It was on the evening of the same day. Rosie lay on her sofa – a poor, hire-purchase thing indeed, compared with Mr Mercaptan’s grand affair in white satin and carved and gilded wood, but still a sofa – lay with her feet on the arm of it and her long suave legs exposed, by the slipping of the kimono, to the top of her stretched stockings. She was reading the little vellum-jacketed volume of Crébillon, which Mr Mercaptan had given her when he said ‘good-bye’ (or rather, ‘À bientôt, mon amie’); given, not lent, as he had less generously offered at the beginning of their afternoon; given with the most graceful of allusive dedications inscribed on the fly-leaf:

TO
BY-NO-OTHER-NAME-AS-SWEET,
WITH GRATITUDE,
FROM
CRÉBILLON DELIVERED.

À bientôt – she had promised to come again very soon. She thought of the essay on the ‘Jus primae Noctis’ – ah! what we’ve all been feeling and none of us clever enough to say. We on the sofas, ruthless, lovely and fastidious . . .

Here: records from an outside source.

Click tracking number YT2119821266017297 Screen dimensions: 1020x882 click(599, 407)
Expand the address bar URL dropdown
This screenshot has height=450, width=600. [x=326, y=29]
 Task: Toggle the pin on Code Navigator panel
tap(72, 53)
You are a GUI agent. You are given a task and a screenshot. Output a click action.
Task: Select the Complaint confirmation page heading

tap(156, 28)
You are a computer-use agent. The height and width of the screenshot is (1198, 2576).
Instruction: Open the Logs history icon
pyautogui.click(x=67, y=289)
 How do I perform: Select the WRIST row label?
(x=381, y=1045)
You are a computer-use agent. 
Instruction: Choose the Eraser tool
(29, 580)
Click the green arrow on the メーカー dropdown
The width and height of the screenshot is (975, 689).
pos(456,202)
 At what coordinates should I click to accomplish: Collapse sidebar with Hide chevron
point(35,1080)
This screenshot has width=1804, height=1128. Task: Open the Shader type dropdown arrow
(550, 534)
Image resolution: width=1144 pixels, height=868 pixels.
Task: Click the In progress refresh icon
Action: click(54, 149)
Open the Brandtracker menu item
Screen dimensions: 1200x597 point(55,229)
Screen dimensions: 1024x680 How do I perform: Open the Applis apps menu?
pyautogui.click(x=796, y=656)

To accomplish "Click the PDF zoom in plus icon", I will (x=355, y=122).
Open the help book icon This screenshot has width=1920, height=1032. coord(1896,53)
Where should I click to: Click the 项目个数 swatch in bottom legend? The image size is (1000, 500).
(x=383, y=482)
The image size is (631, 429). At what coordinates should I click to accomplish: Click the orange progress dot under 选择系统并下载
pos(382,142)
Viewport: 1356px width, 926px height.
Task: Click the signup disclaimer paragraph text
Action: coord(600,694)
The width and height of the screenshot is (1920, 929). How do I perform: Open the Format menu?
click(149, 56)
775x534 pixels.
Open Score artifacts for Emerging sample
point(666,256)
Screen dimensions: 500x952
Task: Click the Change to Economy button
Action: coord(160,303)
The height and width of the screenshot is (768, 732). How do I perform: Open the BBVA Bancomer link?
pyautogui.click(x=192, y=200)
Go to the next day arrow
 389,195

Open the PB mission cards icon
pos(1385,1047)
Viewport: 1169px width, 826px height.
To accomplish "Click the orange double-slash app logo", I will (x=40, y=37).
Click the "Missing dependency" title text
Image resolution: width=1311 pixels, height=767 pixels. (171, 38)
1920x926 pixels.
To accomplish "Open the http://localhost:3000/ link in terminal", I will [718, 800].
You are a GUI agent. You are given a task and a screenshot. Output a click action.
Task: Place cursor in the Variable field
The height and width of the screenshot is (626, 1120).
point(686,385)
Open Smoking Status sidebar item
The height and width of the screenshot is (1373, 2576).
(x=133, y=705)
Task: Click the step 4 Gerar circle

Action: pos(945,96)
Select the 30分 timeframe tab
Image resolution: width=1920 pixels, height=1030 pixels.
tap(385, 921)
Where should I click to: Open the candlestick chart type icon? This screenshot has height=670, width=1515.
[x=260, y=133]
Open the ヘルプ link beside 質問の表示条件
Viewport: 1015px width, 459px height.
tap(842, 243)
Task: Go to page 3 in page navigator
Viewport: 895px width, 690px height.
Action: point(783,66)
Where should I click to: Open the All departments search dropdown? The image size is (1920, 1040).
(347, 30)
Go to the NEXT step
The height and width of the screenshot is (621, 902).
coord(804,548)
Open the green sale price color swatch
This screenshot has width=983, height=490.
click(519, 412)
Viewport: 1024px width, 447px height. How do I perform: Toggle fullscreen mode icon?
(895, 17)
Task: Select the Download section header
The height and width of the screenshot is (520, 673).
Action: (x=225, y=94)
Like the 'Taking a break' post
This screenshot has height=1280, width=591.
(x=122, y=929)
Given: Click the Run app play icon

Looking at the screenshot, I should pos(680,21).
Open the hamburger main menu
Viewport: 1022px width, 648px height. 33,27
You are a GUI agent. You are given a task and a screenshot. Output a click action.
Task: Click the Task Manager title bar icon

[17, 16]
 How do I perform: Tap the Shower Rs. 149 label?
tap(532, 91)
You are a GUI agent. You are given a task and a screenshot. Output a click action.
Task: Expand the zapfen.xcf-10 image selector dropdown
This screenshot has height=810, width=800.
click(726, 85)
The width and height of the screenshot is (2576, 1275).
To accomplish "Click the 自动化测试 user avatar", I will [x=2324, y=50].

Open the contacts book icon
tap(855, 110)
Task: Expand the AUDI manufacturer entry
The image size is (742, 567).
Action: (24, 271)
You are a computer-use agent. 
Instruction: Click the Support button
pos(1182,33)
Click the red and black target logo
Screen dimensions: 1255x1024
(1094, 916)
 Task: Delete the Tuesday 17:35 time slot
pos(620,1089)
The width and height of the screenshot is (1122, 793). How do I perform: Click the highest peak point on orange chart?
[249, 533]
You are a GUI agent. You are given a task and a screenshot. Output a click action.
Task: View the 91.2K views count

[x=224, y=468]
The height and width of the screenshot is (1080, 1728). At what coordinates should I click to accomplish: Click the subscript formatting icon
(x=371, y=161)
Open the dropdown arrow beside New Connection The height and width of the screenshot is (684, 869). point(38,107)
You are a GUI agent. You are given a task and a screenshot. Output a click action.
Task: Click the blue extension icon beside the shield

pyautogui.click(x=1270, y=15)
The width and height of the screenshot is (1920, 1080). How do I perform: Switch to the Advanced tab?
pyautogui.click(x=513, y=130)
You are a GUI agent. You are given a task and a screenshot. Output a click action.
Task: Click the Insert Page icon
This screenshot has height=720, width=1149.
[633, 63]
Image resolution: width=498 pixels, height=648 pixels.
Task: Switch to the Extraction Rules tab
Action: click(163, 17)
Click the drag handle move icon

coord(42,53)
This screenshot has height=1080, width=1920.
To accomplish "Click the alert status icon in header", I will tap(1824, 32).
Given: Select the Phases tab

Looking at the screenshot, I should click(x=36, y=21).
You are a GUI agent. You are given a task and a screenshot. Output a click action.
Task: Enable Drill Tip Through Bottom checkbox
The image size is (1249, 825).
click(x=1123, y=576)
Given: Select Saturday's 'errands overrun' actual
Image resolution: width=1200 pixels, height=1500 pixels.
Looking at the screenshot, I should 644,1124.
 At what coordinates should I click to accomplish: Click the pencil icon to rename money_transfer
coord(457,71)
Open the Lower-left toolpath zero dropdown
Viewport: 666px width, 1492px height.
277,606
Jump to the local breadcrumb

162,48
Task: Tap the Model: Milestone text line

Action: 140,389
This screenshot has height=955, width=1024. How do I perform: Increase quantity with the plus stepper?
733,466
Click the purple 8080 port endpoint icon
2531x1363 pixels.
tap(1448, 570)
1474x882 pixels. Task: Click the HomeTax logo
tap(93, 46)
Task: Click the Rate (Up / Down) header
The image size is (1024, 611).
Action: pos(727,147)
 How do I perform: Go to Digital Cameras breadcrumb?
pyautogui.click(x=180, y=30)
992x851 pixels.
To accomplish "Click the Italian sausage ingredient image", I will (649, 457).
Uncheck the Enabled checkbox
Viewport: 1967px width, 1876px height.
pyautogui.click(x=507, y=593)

‘I am proud to constitute myself’ – Mr Mercaptan had said of it – ‘l’esprit d’escalier des dames galantes.’
Rosie was not quite sure what he meant; but it certainly sounded very witty indeed.
She read the book slowly. Her French, indeed, wasn’t good enough to permit her to read it anyhow else. She wished it were better. Perhaps if it were better she wouldn’t be yawning like this. It was disgraceful: she pulled herself together. Mr Mercaptan had said that it was a masterpiece.
In his study, Shearwater was trying to write his paper on the regulative functions of the kidneys. He was not succeeding.
Why wouldn’t she see me yesterday? he kept wondering. With anguish he suspected other lovers; desired her, in consequence, the more. Gumbril had said something, he remembered, that night they had met her by the coffee-stall. What was it? He wished now that he had listened more attentively.
She’s bored with me. Already. It was obvious.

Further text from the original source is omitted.